Curvature-dependent flows have been successfully used for shape representation in two dimensions, principally due to a theorem on curve shortening flow stating that embedded curves evolving proportional to their curvature do not self-intersect and smoothly converge to a circular point. In this paper, we investigate properties of curvature-driven flows for surfaces and derive necessary conditions for the flows to avoid self-intersections. Since known curvature flows, such as mean and Gaussian flows, lead to self-intersections, we impose geometric constraints on the direction and magnitude of arbitrary flows to narrow down the space of candidates. Our main result is to establish necessary conditions for the direction of movement in order to avoid self-intersections: 1) convex elliptic points should move in, while concave elliptic points move out; 2) hyperbolic points should not move at all; and 3) parabolic points should also be stationary. In the process, we also establish monotonicity conditions for the magnitude of the curvature-dependent function. Finally, based on these conditions and previously studied literature on the flow of strictly convex surfaces, we select a magnitude proportional to square root of Gaussian curvature leading to:
$\Partial {\psi} t= sign(H)\sqrt{G + |G|}\vec{N}$.

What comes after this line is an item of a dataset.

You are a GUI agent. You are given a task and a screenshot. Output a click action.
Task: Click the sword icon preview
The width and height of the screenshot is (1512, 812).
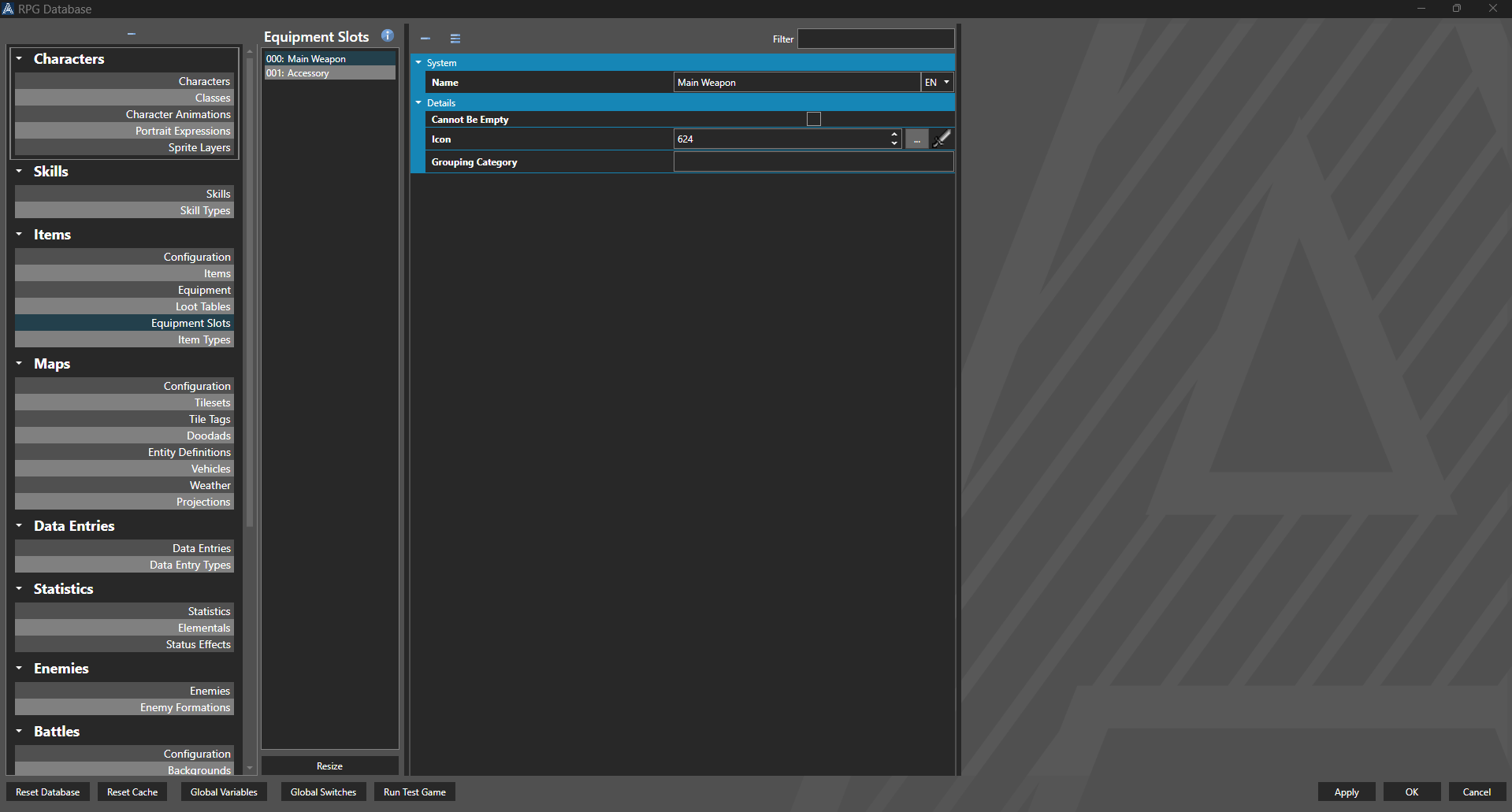(x=942, y=139)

Informally, the direction of deformation depends on mean curvature and the magnitude of deformation on Gaussian curvature. Our numerical simulations show thatfor a large class of non-convex surfaces, but not for all, this deformation takes the initial surface to a round point without developing self-intersections. The necessary conditions and the existence of surfaces that self-intersect for this flow indicate that a flow solely based on curvatures would lead to self-intersections for some surface.